Commenting on the move, Susanna Hambeson, environmental manager at Volvo Group Logistics Services said: "For Volvo it's important to be a part of such a proactive environmental project and to work together with so many prominent environmentally focused companies. The [CSI] database is easy to understand and to work with – it's a flexible tool and a great way to work with the shipping companies. It makes my work easier."

Hambeson added that if its major logistics suppliers don't submit their data, Volvo won't use them: "If they submit data and the environmental performance is good we might extend our collaboration." Currently, Electrolux, Heineken, IKEA, Marks & Spencer, and Nike are using CCWG metrics and tools to review and compare ocean carriers on their sustainability practices and set expectations with transport providers for continuous improvement.

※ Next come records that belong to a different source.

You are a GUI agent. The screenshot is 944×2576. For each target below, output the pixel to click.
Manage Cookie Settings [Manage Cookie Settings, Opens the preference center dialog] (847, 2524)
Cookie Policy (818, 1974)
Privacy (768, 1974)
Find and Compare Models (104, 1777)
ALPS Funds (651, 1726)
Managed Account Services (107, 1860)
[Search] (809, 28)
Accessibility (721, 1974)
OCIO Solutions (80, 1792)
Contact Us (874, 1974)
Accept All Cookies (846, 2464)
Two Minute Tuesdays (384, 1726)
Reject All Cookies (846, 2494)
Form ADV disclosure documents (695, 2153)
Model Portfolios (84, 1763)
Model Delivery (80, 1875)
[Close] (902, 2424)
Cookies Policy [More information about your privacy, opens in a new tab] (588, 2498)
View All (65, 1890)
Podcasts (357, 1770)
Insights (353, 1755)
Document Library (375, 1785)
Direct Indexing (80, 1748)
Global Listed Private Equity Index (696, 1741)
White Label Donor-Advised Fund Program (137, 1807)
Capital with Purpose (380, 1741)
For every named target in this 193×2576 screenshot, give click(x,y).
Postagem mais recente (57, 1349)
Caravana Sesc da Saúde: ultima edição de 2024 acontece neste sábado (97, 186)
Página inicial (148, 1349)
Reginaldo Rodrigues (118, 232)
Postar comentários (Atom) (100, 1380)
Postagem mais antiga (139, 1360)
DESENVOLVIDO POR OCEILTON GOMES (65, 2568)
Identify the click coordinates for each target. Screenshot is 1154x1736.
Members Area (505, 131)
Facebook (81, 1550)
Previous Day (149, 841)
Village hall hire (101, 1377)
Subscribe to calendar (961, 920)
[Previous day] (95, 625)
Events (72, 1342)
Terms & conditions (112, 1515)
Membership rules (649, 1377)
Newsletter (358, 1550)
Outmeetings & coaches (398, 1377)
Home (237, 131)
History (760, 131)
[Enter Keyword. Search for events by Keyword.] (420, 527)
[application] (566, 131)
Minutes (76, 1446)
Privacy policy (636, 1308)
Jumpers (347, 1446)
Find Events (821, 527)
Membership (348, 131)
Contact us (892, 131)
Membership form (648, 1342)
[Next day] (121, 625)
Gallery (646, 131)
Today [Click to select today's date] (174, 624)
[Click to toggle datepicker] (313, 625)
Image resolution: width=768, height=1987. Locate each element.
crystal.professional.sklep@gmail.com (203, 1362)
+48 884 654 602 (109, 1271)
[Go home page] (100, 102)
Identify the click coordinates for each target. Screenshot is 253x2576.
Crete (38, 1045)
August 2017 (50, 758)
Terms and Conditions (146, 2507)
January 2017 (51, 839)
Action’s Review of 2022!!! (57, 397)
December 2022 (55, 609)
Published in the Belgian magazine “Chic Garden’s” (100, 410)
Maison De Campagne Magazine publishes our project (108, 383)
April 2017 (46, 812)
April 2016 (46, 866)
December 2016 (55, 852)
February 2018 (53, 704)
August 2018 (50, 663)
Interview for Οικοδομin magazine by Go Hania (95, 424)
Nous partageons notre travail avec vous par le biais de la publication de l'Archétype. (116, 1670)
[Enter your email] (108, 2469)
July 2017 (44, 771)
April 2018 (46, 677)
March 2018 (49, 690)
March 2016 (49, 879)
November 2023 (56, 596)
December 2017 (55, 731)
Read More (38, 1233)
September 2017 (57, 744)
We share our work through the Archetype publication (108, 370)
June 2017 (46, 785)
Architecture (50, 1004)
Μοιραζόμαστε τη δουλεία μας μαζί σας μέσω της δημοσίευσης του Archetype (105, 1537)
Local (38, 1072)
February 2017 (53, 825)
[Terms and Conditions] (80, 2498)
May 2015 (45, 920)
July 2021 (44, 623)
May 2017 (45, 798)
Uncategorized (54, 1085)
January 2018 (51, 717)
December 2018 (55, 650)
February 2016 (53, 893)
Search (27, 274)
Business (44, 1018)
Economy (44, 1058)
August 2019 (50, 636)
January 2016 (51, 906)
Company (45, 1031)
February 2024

The CCWG has 40 member companies with an equal spread of carriers and shippers, including 18 liner fleet operators and 18 global shippers and freight forwarders. The CSI is used by shippers as a benchmarking tool to evaluate the environmental performance of 19 of the world's largest container carriers.

According to the BSR, transport accounts for about a quarter of global energy-related carbon emissions and it works with SmartWay, GreenFreight Europe, and GreenFreight Asia in a bid to align global standards. In addition, Kühne Logistics University researchers are now using CCWG data to analyse operational decisions that can improve environmental performance.